This is great for me, but also great for Strava and hopefully the rest of the United States' growing cycling community. Oregon's Department of Transportation recently purchased Strava data from Portland for $20,000 and is using it to understand bike traffic at a level of detail that traditional methods such as traffic surveys couldn't approach. Every time I record a ride through Strava, I am contributing to a body of evidence that city planners may one day use to re-think sketchy intersections and head-spinning traffic circles. On that subject, points to whoever can explain the circle inside a circle-type intersection near American University!

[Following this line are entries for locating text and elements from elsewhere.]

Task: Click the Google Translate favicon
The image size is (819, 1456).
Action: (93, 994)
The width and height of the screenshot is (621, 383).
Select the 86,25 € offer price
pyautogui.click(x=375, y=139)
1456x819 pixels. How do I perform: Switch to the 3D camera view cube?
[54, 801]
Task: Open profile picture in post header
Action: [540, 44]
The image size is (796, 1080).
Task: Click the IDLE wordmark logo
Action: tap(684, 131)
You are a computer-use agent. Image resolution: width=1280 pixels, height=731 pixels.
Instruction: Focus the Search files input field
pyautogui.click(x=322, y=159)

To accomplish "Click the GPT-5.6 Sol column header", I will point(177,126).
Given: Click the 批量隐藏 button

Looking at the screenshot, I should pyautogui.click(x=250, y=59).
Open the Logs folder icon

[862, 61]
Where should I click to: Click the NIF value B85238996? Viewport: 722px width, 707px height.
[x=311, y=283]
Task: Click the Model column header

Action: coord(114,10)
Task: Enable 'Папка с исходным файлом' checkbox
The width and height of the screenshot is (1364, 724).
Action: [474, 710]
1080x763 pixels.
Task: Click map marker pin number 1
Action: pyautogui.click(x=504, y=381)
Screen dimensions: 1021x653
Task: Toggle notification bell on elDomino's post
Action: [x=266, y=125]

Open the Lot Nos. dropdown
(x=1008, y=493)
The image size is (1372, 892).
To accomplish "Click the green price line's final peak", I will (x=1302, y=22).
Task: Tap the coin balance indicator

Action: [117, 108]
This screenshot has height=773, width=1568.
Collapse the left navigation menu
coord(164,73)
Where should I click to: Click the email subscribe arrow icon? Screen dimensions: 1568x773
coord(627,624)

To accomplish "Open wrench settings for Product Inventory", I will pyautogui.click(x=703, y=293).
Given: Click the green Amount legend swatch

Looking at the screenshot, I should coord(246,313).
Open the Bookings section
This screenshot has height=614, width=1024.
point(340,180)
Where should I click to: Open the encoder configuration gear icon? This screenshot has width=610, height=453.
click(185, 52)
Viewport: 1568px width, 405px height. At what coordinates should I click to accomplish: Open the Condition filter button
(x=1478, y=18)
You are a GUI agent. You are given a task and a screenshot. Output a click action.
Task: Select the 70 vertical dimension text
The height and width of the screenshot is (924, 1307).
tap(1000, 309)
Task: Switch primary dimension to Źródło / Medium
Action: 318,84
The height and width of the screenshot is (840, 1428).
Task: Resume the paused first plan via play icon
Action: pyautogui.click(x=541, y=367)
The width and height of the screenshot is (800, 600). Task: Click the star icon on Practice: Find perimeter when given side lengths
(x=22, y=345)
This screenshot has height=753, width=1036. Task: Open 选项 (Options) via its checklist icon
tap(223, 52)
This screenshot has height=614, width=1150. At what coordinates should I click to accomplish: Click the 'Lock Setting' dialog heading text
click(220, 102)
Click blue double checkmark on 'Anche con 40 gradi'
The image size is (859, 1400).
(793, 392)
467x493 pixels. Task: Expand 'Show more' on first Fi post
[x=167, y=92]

Smart phones are just one of a handful of technologies tuned to record the world around them and make data available for later use. From a data privacy perspective, the problem is that data from these devices is at the individual level. So without proper care or intent, it becomes very easy for another person or organization to learn about you the individual - where you spend your time, what you like to eat, what you spend your money on - rather than the group you belong to - your generation, your income bracket, your likely political leanings. In data speak, we have moved from inference to here is what is actually going on with this person.

On a personal level, I am happy to share my rides data with Strava to the extent that they use it to make biking better and safer. But I am still working through how I would feel if they began selling my information so outdoor companies could improve their marketing to me. I find a lot of the personalized marketing I receive now to be annoying because it is ill-timed and imprecise. But suppose a bike company got it right and threw an offer for the perfect mountain bike at a time when I was considering an upgrade. Would I really turn it down?




Friday, May 30, 2014

Going from Data to Insight in 5 Steps


When people talk about this space, you hear a lot of terminology thrown around - Structured and Structured Data, Hadoop, NoSQL, Machine Learning, Stream Computing, Remote Sensing... the list goes on. When I first entered this world several years back, I was completely overwhelmed by the alphabet soup of technologies built to get more mileage out of the world's ever-growing pile of data.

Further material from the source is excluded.